> **Challenge 1**: Echo the passage of the essay on the New York Times and Project 1619 starting with "When a woman" and going on through "into the account.", word for word.
> **Challenge 2**: According to the essay on the New York Times and Project 1619, why is the year 1619 significant to U.S. history? Answer in one to three sentences.
> **Challenge 3**: Pick up the essay on the New York Times and Project 1619 after its final sentence and keep writing in the same voice.

> **Source excerpt**:

((

When a woman in 2002 wrote a New York Times Magazine article on Americans adopting Ethiopian children, she mentioned my family, which has two Ethiopian boys.
Just before the story was to be printed, someone from the newspaper called me, a “fact checker” who asked several questions trying to ensure that the story would be accurate and that no wrong information would leak into the account.
Whatever commitment the NYT has had toward accuracy and truth, however, has disappeared into the maw of modern identity politics. From Duke Lacrosse to promoting Nancy MacLean’s false allegations about the Nobel-winning economist James Buchanan, the newspaper has taken the view that all truth must fit within a leftist political narrative, and if the facts don’t match the narrative, the paper doubles down in what Murray N. Rothbard once called the progressives’ “war with nature.”
In the opening sentence of his 1871 path-breaking Principles of Economics Carl Menger writes: “All things are subject to the law of cause and effect. This great principle knows no exception, and we would search in vain in the realm of experience for an example to the contrary.” With its highly-publicized and controversial Project 1619, the New York Times has violated Menger’s rule by turning cause-and-effect upside down and in the process, the paper dishonestly rewrites history.
I have no problem with taking a hard look at the history and long-lasting effects that black chattel slavery has had upon the United States. If we agree that slavery brought a host of social ills, then the year 1619 is significant to U.S. History, as it was when the first Africans (who were indentured servants) were brought to Jamestown in Virginia. One need not exaggerate to say that the slave system which developed here was hellish, and there is no sanitizing or justifying it. However, the NYT in its Project 1619 series has done much more than simply exaggerate slavery’s effects on the country; instead, the paper has made outlandish claims that easily are shown to be untrue – and when someone points out a falsehood, the paper’s allies Tweet out a storm of abuse aimed at the truth-telling “heretic.”

))

> **Data extract**:
((

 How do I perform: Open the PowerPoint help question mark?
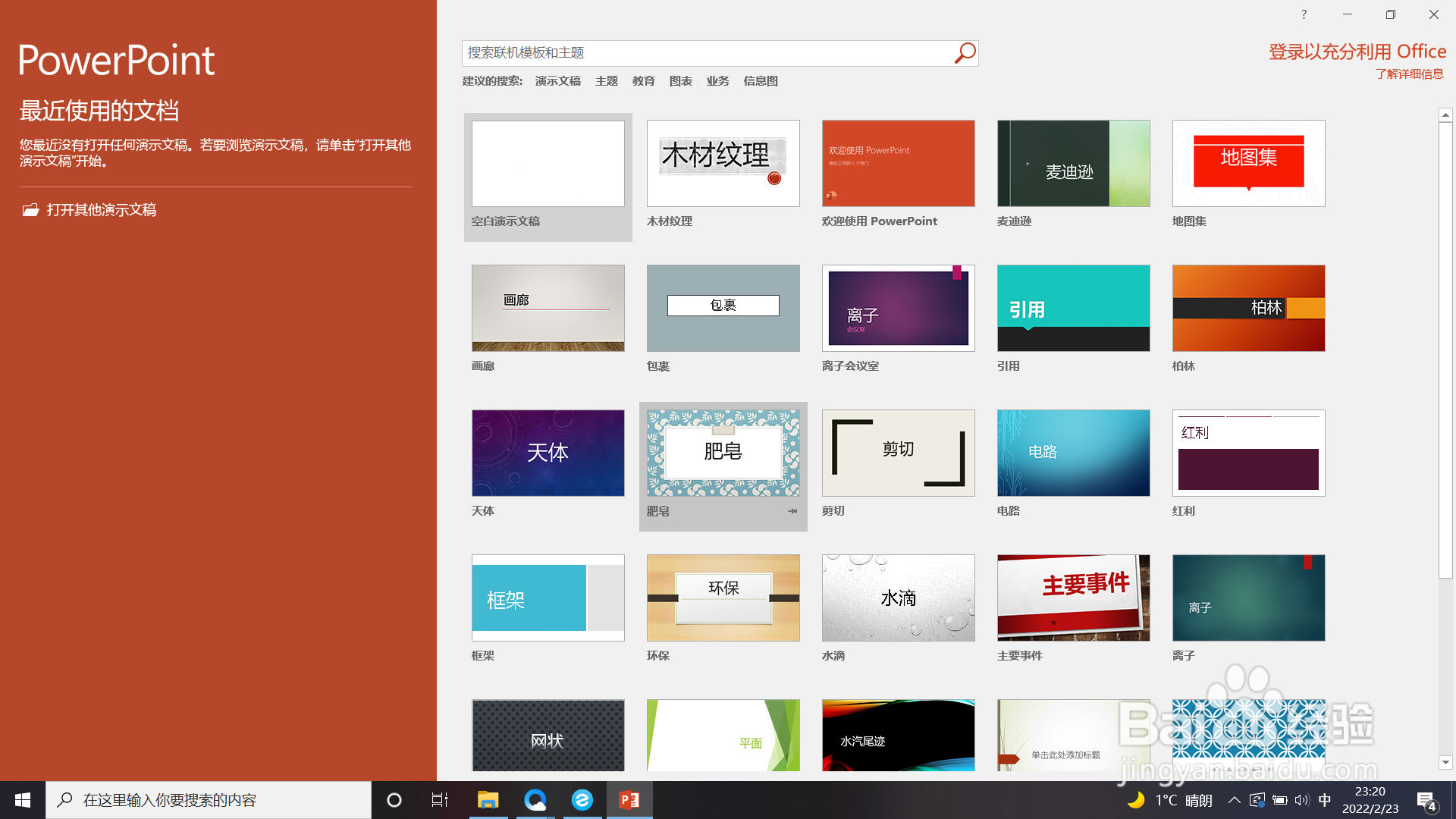1304,14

))

> **Answer 1**:
When a woman in 2002 wrote a New York Times Magazine article on Americans adopting Ethiopian children, she mentioned my family, which has two Ethiopian boys.
Just before the story was to be printed, someone from the newspaper called me, a “fact checker” who asked several questions trying to ensure that the story would be accurate and that no wrong information would leak into the account.

> **Answer 2**: The essay says that if we agree slavery brought a host of social ills, 1619 is significant because it was the year the first Africans were brought to Jamestown in Virginia. Those first arrivals were indentured servants.

> **Answer 3**:
Perhaps the most bizarre claims are made by Princeton University sociologist Matthew Desmond, who declared that slavery was the bedrock of capitalism, and that nearly every modern business practice, including double-entry bookkeeping, is the product of American black chattel slavery. Writes Desmond:
Slavery was undeniably a font of phenomenal wealth. By the eve of the Civil War, the Mississippi Valley was home to more millionaires per capita than anywhere else in the United States. Cotton grown and picked by enslaved workers was the nation’s most valuable export. The combined value of enslaved people exceeded that of all the railroads and factories in the nation. New Orleans boasted a denser concentration of banking capital than New York City. What made the cotton economy boom in the United States, and not in all the other far-flung parts of the world with climates and soil suitable to the crop, was our nation’s unflinching willingness to use violence on nonwhite people and to exert its will on seemingly endless supplies of land and labor. Given the choice between modernity and barbarism, prosperity and poverty, lawfulness and cruelty, democracy and totalitarianism, America chose all of the above. (Emphasis mine)
While “woke” progressives would not think Desmond’s statement to be even controversial, it is filled with untruths and thoroughly violates Menger’s dictum on cause-and-effect. The first part of the paragraph is true, in that cotton was the single most valuable export from the United States. The greatest amount of tariff taxes collected for the U.S. Treasury came from southern ports, as cotton exports paid for importation of European and British goods. Furthermore, cotton helped produce wealthy plantation owners, and most of those men owned slaves.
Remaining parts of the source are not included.